The new Spam format, which hits Tesco next month and Asda in August, and will sit alongside existing tinned Spam products, marks the 75-year-old brand’s first move outside cans.
The easy-to-open resealable tubs (rsp: £1.79/200g) has been developed to appeal to a younger demographic and grow the “static” canned meat category, said brand owner Hormel Foods.
“No major brand has offered a plastic tub as an easy opening format before and the development is expected to attract both new and lapsed users to the brand,” it said.
The brand will be underlining the new lighter-weight, less waste packaging and its relevance for different meal occasion with the roll out of a six figure marketing push. The nationwide campaign will target leading women’s titles and its fans on social media sites as well as specialist camping and caravanning media.
Although the latest figures (Nielsen, year to date May 2013) show Spam’s market share in the UK is static at 61%, this rose 8.3% in 2012, the company said.
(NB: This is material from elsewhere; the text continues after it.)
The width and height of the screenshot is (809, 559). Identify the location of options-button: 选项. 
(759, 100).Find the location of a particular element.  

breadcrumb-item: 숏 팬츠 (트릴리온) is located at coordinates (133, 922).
Sales also increased 10% year on year and Hormel’s second quarter results, issued on 23 May noted that the international team had achieved “excellent results led by higher sales of the Spam family of products”.
However earlier this week (Tuesday 18 June) Spam’s US parent company Hormel Foods downgraded its shares from 1.96-2.03 to $1.88-196. In a statement, president and chief executive Jeffrey Ettinger said the shortfall in the second half results stemmed from lower than expected results in pork operations, higher input costs and softer sales of retail products in the Refrigerated Foods segment.
Its share price subsequently slumped 4.6% on the New York Stock Exchange.
A spokesman for Spam in the UK told The Grocer the financial statement pertained only to the company’s overall US portfolio and had “no relevance” to Spam’s UK market.
Hormel’s portfolio includes meat products under its Hormel, Compleats and Lloyd’s barbecue labels, Jennie-O Turkey Store, and Skippy Peanut butter.
Spam is manufactured under licence in Europe by Tulip.